El Estragón, Plaza de La Paja 10 tel 913 658 982; Métro: La Latina. Good vegetarian tapas, leek pie and chocolate cake. Economical menú del día at €7.20 (dinner menú is over double the price) and a fine setting on the edge of this ancient plaza. Inexpensive to moderate.
La Granja, c/San Andrés 11 tel 915 328 793; Métro: Bilbao/Tribunal. Good-value set menu that changes every day, offering a choice of soup, salad, a main dish of vegetables, rice and fruits topped with sauce, dessert and drinks. Open Mon-Wed 1.30-4.30pm & 9pm-midnight, Thurs-Sun 1.30-4.30pm. Inexpensive.
Vegetariano, c/Marqués de Santa Ana 34 tel 915 320 927; Métro: Tribunal. Excellent salads and Mediterranean vegetables. No smoking. Closed Sun night & Mon. Inexpensive.
Madrid has a number of cafés that are institutions. They serve food but are much more places to drink coffee, have a copa or caña, or read the papers. They're also a meeting place for the semi-formal tertulia - a kind of discussion/drinking group, popular among Madrid intellectuals of the past and revived in the 1980s. Many cafés also have summer - or all-year - terrazas (outside terraces), though be aware that sitting outside puts up the prices. Other cafés and pastelerias are simpler affairs, good places to grab a breakfast croissant or a teatime snack. Good choices include:
Café los Austrias, Plaza de Ramales Métro: Opera. Relaxing café with marble table-tops and dark-wood interior; a good stop after a visit to the Palacio Real.
Café Barbieri, c/Ave María 45 Métro: Lavapiés. Well-known café with a vaguely intellectual reputation. It's a relaxed place with unobtrusive music, lots of wooden tables, old-style decor, newspapers, and a wide selection of coffees.
Café El Botánico, c/Espalter/Plaza Murillo Métro: Atocha. A quiet place to sit with a drink, opposite the south entrance of the Prado.
Café Central, Plaza del Ángel 10 Métro: Sol. A jazz club by night but a regular café by day, again with newspapers supplied.
Café Comercial, Glorieta de Bilbao Métro: Bilbao.
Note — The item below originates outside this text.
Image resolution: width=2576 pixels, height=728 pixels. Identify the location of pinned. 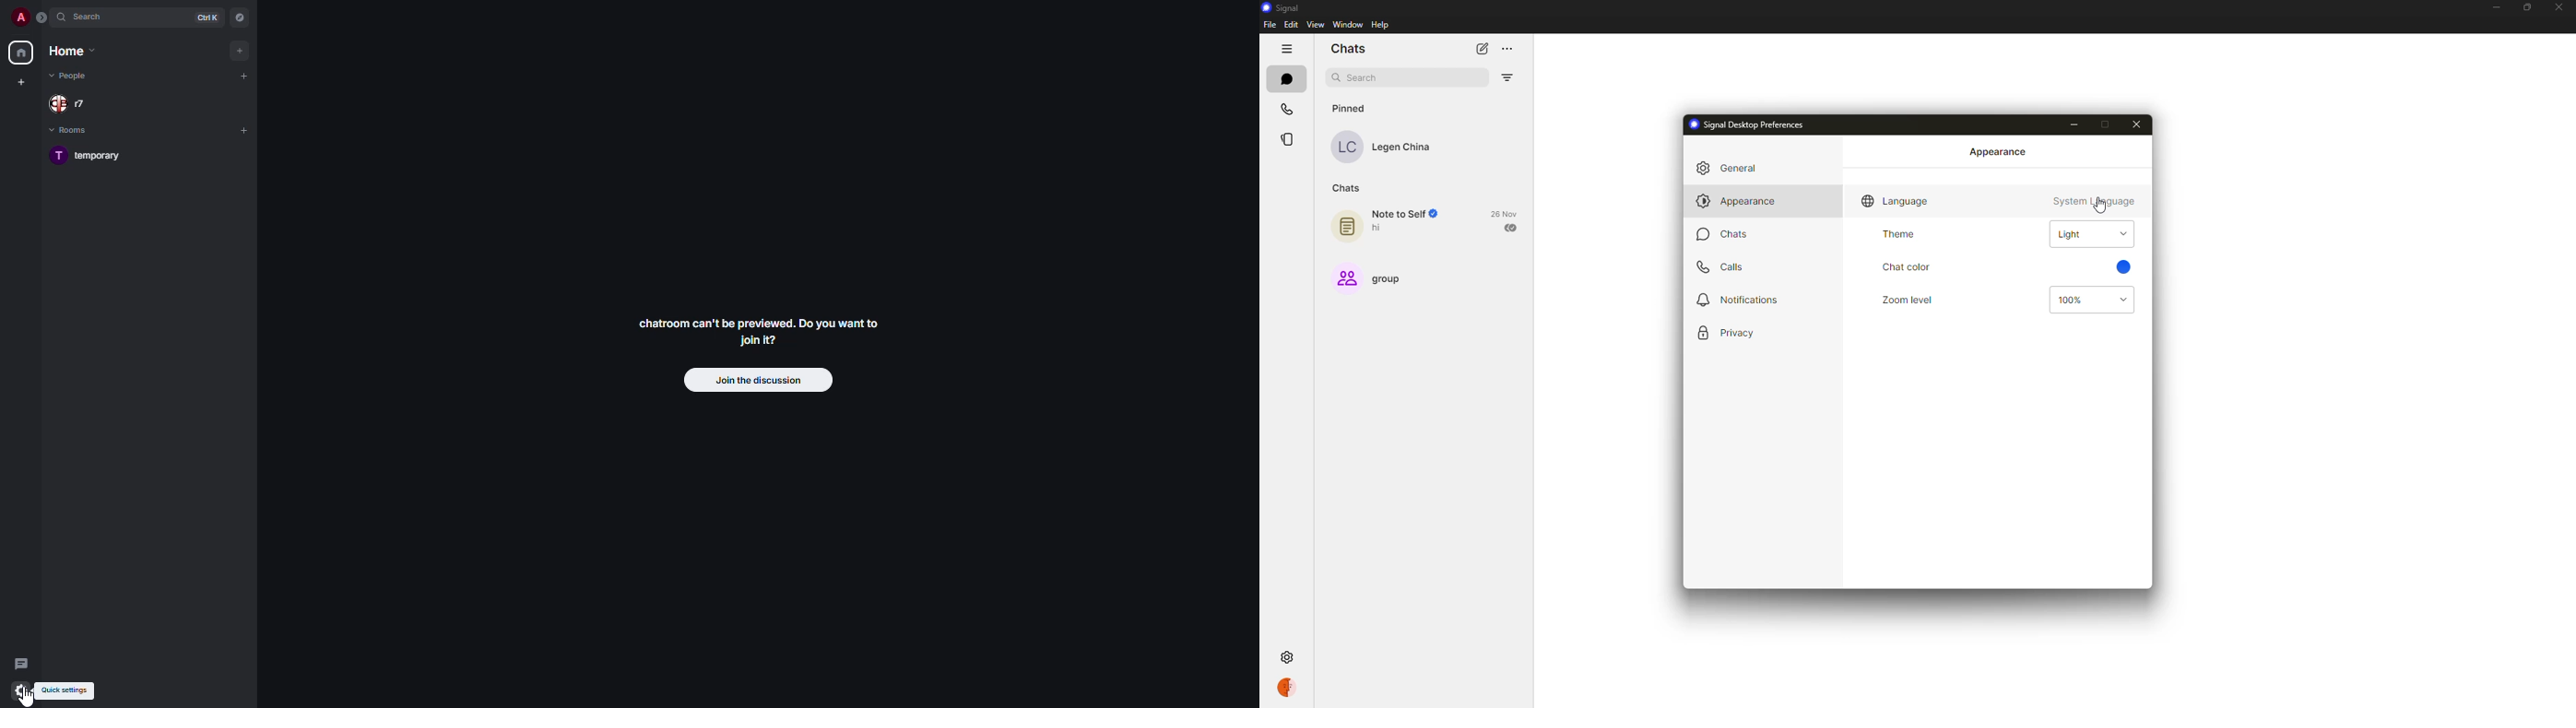
(1351, 108).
One of the city's most popular meeting points - a lovely traditional café, well poised for the Chueca/Santa Bárbara area.
Café del Espejo, Paseo de Recoletos 31 Métro: Colón. Opened in 1991 but you wouldn't guess it - mirrors, gilt, and a wonderful glass pavilion, plus a leafy outside terraza.
Café Gijón, Paseo de Recoletos 21 Métro: Banco de España. Famous literary café - and a centre of the intellectual/arty movida in the 1980s - decked out in Cuban mahogany and mirrors. Has a summer terraza.
Café Manuela Malasaña, c/San Vicente Ferrer 29 Métro: Tribunal. Wonderful mirrors and fittings and a very civilized atmosphere, with live piano music and tertulias , in different languages, most nights.
Café de Oriente, Plaza de Oriente 2 Métro: Ópera. Elegant, traditional-style café founded a decade or so ago by a priest, as part of a charity rehab programme for ex-convicts. Has a popular terraza.
Círculo de Bellas Artes, c/Alcalá 42 Métro: Banco de España. Day membership to the Círculo is €0.60, which gives you access to exhibitions, and to a most luxurious bar, where you can loll on sofas and have drinks at normal prices. Outside, in summer, there's a comfortable terraza.
Croissantería, c/Corredera Alta de San Pablo - just off Plaza San Ildefonso Métro: Tribunal. Some of the best stuffed croissants in the city, plus ice cream and coffee.
La Mallorquina, Puerta del Sol 2 Métro: Sol. Good for breakfast or snacks - try one of their napolitanas (cream slices) in the sunny upstairs salon.
Yenes, c/Mayor 1 Métro: Sol. Wedge yourself on to a bar stool and enjoy a fine array of cakes and croissants; less bustling than La Mallorquina opposite.